Hunger is intrusive, painful, and it strikes most deeply into women's understanding of
themselves. In many parts of the world, the Philippines included, women, especially mothers,
are always the last to eat when the family faces starvation or food shortage. It is no surprise that
ill health among women is already evident from studies done by the Food and Nutrition Institute
(FNRI). Anemia, for example, continues to impair 43.9 percent of pregnant women and 42.2
percent of lactating women. Severe anemia among pregnant women is the leading cause of
death during childbirth, as well as low iron in lactating women, which in turn manifests in ill
health in children. Health is ultimately tied to food access and security. Without access to food
because of worsening poverty, mothers suffer and so do entire families that are dependent on
them.
Hunger, from an ecofeminist perspective, exposes the human body as sexed and
gendered; biological yet at the same time social, political, cultural and ecological; material yet
metaphorical and symbolic; a site of varied oppressions yet also a site for liberation. This means
that hunger is foremost a bodily experience but it is also symbolic or metaphorical.
This article is inspired largely by feminist anthropologist Nancy Scheper-Hughes's
reflections on hunger. She claims that it should be grounded on a conceptual framework that
allows for an understanding of the body as individually and collectively experienced, as socially
represented in various symbolic and metaphorical idioms, and as subject to regulation,
discipline and control by larger political and economic processes (1992, p. 21). Yet my paper goes
beyond Scheper-Hughes by positing that hunger as an embodied experience highlights the
reciprocity of the body and the world; and that the vulnerability of our embodiment is precisely
the thread that weaves our embodied experiences together. Reflecting on hunger can be a
foundation for a critical epistemological framework that is developed through listening to the
body in pain.
The Physiology of Hunger. What is hunger? Physiologically, hunger is the set of
internal experiences (sensory signals from receptors, information processing by higher order neuronal circuits, and
command signals) that lead a human or animal to seek food. There are basic needs for nutrients,
water, minerals, vitamins, carbohydrates, fats, and proteins. Carbohydrates and fats are the
main energy sources for aerobic metabolism. Proteins are tertiary reserves of energy source
during chronic hunger states. They are also the main source of material for muscle
development, synthesis of hormones, neurotransmitters, as well as enzymes necessary for
chemical reactions in our body.
Many early physiological theories of hunger, mentioned briefly below, specifically
focused on the stomach. In 1912, WaIter Bradford Cannon, an American physiologist, proposed
a stomach contraction theory which stated that we know we are hungry when our stomach
contracts. Twenty-five years later, this theory was opposed by the fact that people whose
stomach was removed still felt hungry. Other theories were also forwarded such as the Glucose
theory, which stated that we feel hungry when our blood glucose level is low. Others include the
Insulin theory, which claimed that we feel hungry when our insulin level increases suddenly in
our bodies (Heller & HelIer, 1991). However, this theory seems to indicate that we have to eat to
increase our insulin level in order to feel hungry. Fatty acid theory on the other hand posits that
our bodies have receptors that detect an increase in the level of fatty acid. Activation of the
receptor of fatty acid triggers hunger. These theories are, however, very limited because each
seems isolated; in other words, each theory seems to totally explain the experience of hunger
to the neglect of other factors.
In recent years, hunger as physiological experience has come to be understood as the
interplay among different parts of the body and many factors, and is no longer regarded as an
activity of either the stomach or kidney or fatty acids.
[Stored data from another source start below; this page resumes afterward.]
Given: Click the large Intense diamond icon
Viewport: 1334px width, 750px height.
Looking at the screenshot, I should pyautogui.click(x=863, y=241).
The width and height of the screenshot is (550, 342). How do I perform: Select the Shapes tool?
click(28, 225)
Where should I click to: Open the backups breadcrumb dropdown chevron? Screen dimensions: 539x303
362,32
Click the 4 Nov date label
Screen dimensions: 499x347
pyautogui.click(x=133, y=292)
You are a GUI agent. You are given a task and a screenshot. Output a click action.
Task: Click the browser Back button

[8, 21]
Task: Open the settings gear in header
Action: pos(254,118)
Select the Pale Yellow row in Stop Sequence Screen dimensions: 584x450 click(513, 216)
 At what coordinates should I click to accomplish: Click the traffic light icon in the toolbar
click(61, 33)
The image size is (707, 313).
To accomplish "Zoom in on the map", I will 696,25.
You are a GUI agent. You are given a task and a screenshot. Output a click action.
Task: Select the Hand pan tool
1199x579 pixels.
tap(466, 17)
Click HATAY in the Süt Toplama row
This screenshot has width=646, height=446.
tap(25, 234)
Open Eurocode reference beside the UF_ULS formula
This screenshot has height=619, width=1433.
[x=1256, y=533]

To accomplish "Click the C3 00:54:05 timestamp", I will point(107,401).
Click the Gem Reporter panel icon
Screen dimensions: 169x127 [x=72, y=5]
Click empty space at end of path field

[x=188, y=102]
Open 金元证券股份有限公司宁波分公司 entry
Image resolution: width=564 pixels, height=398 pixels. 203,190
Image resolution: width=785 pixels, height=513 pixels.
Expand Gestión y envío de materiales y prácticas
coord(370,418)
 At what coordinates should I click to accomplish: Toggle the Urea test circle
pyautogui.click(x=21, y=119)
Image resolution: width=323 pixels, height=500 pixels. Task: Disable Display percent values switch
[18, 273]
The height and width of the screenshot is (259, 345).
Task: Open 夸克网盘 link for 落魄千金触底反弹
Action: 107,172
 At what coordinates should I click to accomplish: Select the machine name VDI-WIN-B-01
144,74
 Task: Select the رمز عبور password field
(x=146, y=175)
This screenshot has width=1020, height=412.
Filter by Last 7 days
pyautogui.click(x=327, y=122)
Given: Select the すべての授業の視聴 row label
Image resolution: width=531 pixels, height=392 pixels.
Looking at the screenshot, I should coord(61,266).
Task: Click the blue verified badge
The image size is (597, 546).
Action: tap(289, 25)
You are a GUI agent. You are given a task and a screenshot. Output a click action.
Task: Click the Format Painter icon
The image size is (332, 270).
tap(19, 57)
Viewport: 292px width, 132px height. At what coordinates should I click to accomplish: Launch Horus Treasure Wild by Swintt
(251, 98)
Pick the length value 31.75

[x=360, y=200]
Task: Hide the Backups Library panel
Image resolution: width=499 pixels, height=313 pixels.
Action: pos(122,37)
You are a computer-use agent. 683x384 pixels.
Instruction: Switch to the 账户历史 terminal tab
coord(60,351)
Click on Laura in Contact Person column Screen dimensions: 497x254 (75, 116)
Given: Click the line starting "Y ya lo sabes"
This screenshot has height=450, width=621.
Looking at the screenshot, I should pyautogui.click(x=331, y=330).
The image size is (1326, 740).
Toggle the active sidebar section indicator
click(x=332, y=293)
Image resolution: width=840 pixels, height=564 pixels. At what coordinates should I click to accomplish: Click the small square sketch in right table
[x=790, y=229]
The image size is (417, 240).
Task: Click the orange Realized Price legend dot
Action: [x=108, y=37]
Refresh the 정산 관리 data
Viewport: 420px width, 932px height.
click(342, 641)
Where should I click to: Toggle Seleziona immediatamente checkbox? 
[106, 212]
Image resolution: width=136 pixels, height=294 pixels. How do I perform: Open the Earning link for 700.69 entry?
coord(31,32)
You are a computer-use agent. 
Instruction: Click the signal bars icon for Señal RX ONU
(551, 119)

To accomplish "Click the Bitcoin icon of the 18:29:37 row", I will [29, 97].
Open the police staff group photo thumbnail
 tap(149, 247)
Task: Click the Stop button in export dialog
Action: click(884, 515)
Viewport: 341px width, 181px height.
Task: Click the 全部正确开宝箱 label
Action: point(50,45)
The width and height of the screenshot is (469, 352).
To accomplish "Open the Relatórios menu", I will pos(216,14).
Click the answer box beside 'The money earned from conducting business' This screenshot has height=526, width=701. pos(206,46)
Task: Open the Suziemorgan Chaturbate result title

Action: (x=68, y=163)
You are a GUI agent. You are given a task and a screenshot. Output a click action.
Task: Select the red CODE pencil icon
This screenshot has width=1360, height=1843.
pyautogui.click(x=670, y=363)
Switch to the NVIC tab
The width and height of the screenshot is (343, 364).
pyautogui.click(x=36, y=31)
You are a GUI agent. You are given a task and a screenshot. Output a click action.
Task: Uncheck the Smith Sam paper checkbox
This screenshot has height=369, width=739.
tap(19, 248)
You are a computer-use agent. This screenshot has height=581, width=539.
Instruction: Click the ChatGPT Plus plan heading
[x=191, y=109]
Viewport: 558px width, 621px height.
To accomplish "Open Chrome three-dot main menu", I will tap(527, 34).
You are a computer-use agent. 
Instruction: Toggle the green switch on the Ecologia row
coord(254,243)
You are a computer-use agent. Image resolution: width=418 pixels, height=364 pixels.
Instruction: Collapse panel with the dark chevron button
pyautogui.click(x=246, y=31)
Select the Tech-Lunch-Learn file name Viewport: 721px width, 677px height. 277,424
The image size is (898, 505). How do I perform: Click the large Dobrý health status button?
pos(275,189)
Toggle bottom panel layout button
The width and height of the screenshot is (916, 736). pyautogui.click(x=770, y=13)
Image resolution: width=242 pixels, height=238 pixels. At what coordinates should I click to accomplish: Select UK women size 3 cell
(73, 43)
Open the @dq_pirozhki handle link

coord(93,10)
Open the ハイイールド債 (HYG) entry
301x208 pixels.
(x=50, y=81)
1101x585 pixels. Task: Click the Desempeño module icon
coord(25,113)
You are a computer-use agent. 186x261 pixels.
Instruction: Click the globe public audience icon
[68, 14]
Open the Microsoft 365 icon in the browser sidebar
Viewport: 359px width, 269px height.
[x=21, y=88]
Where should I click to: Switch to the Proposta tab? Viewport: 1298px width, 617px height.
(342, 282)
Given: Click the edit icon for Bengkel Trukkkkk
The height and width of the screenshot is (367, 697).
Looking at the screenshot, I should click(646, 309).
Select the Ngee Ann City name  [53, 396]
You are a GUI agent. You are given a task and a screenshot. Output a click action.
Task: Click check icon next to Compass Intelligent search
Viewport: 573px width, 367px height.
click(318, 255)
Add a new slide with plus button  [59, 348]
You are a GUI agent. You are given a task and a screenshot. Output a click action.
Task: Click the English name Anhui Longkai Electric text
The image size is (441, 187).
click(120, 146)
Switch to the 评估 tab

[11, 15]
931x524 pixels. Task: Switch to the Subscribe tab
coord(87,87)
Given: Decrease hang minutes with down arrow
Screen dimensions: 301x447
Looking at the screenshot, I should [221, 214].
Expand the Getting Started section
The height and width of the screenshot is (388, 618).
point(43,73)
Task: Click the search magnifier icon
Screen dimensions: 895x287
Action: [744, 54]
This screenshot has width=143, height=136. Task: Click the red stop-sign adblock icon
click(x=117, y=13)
The central nervous system becomes the
The female face of hunger 3

substrate for an integrating mechanism for various inputs and signals (both internal and external); and
is responsible for the outflow of signals associated with hunger and feeding activity, which
includes food-seeking, food-gathering behavior, as well as physiological activities such as
salivary, gastric and intestinal secretions, alongside contractions of smooth muscles of the
alimentary canal. A summary of an integrated neurophysiological model of hunger and feeding
behavior is given below.
Neurophysiology of hunger. There are basic, instinctual drives (hunger, sex) and primary
emotions (such as placidity and rage) which are said to emanate from a part of the central
nervous system known as the limbic system. The limbic system is in turn fed by signals
from sensory systems of the brain receiving visual, auditory, tactile, gustatory, olfactory,
various chemical and pain information. The limbic system is also involved in recording,
storing, and retrieving processed information accumulated in the past, later to be played
back to influence present behavior. Based on clinical and anatomical evidence, the
limbic system is also theorized to be under supervision/control by the prefrontal cortex of
the frontal lobe, disease or destruction of which results in disinhibition of the limbic
system. The prefrontal cortex part of the brain modulates the limbic system; that is, the
former is involved in inhibiting, and facilitating, moderately regulating or aggressively
pursuing active transformation of instinctual drives emanating from the latter. Natural
basic instinctual drives such as hunger and sex, which are meant for individual and
species survival, are the enactment of programs housed in neural circuits of the
hypothalamus, parts of which are involved in copulatory behavior, feeding behavior,
rage, placidity, thermal regulation, fight-and-flight emergency responses, and control of
the endocrine system. Destruction of certain parts of the hypothalamus can cause
obesity or anorexia, as well as cause inhibition of sexual desire or can result in
hypersexuality. Specifically, the ventromedial group of neurons in the hypothalamus is
called a satiety center, as it receives chemical signals that tell the brain that an optimum
level of nutrients has been reached to give satisfaction, and influences cessation of
feeding behavior. Another group of neurons in the hypothalamus, the lateral nuclei or
"feeding center" as it is also called, becomes activated as nutrient levels are depressed
below optimum, activating food-seeking and digestive behavior. This "feeding" lateral
hypothalamic nucleus has been suggested to be under regulation by the "satiety center"
housed in the ventromedial nuclei. Hormones partly play a role in the sex drive and
hunger mechanisms. The hypothalamus, as part of the larger limbic system mediates
many of these basic, instinctual drives (or desire). In short, these natural instinctual desires
are played in large part by the hypothalamus (a part of the limbic system) of the brain,
which is under higher cerebral influence.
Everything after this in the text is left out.